The office’s success is obvious. Before it was established, Carolina averaged 2.5 national scholarship winners per year; since then, it’s averaged 37 a year, with an average of 55 a year over the past five years.
“Last year, of the students we assessed, 100 percent found the process prompted them to reflect on their academic and/or professional goals,” she says. “And 97 percent felt the process was worthwhile regardless of the outcome.”
Supplement and support
It’s not just the students receiving extra help who benefit from the Student Success Center. The supplemental instruction peer leaders and tutors are winners, too.
Housed in the Thomas Cooper Library, the Student Success Center offers a one-stop shop for free academic support services. It also employs more than 200 students as peer leaders, tutors and supplemental instruction leaders.
“Those students see a lot of benefits. They’re building mature relations with faculty and staff, building community,” says Dana Talbert, the director of the Student Success Center. “They feel more invested in the university, they’re able to brush up on material for the GRE. They are more engaged than just a participant.”
It’s eye-opening for students when they show up in our office, sometimes on the verge of tears, and we are able to offer them a variety of options...Being able to offer them a portfolio of opportunities and say, ‘Here’s how you can catch up or stay on track or get ahead.’ The students are very happy with the opportunities.”
Shelley Dempsey, director of the On Your Time initiative
All of the center’s services are voluntary, Talbert says, with some students participating because they want to bring a B up to an A, focus more on time management or improve their test preparation skills.
“Students know we’re not remedial. It’s the norm on campus here,” Talbert says. “Some students hear about us from the SI leader who attends each class with students.
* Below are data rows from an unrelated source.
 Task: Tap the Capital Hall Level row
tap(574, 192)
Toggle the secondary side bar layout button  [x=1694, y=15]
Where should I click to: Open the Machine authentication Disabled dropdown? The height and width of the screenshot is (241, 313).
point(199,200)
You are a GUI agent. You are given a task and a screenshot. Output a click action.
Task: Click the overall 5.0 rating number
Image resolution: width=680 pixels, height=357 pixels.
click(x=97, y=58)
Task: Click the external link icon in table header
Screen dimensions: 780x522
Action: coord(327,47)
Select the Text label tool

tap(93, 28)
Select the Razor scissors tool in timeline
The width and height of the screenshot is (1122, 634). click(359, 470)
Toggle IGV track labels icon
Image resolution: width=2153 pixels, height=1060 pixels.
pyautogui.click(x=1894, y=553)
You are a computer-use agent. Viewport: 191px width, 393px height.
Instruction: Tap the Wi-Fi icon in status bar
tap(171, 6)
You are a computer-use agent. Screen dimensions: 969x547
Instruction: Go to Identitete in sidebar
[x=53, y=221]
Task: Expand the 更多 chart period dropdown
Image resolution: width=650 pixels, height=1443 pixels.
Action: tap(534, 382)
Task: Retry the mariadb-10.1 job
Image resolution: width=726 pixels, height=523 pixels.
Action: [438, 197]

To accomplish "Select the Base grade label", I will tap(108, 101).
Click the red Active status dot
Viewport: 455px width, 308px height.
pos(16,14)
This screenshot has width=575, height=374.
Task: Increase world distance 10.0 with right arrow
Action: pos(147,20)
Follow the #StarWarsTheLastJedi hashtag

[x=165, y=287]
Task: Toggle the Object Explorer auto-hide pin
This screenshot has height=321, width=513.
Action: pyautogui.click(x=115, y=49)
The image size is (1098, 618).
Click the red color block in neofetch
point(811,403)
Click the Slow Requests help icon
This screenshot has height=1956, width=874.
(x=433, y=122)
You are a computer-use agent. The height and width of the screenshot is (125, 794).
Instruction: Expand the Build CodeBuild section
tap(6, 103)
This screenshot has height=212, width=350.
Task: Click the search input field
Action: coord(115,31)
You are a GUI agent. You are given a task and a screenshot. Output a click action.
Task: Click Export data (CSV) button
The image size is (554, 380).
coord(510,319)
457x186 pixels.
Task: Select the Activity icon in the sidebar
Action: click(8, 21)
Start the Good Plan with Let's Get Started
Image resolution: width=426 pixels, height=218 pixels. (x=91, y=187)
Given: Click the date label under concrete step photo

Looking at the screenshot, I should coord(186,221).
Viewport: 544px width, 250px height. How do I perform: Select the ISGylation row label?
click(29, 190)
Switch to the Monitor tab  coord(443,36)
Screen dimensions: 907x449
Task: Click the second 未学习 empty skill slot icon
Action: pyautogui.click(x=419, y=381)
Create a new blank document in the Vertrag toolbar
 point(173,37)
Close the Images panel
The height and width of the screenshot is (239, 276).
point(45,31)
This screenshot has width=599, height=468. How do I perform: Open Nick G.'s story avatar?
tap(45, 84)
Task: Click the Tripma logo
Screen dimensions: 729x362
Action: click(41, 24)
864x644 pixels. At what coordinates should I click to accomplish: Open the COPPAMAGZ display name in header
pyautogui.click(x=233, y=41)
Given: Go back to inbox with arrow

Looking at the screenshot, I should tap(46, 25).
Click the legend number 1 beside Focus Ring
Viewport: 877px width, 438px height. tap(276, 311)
And we encourage those SI leaders to sit next to different students and get them to come to sessions.”
Assessment of the supplemental instruction program, which places other undergraduate students in courses to lead study sessions and encourage students, shows students who regularly attend the study sessions see their grades improve a half to a full letter grade.
Also, through a new initiative using Pathfinder, the university’s advisement software, the center targets specific courses and asks faculty to provide feedback and progress reports on students who are at risk of not being successful in the class.
“If so, we will follow up with the student to get them into our office, to see what’s going on, to see if they need help with study skills. They’ll get a phone call and we’ll schedule an appointment, but it’s still voluntary,” she says.
The program was started as a pilot in the business school, and has been redesigned and offered in business, math and engineering classes. This year, the center is monitoring 50 separate courses.
“We want to retain our students, we want them to graduate and give back to the community,” she says. “Everything we do is directly related to curriculum. Everything is retention, retention, retention.”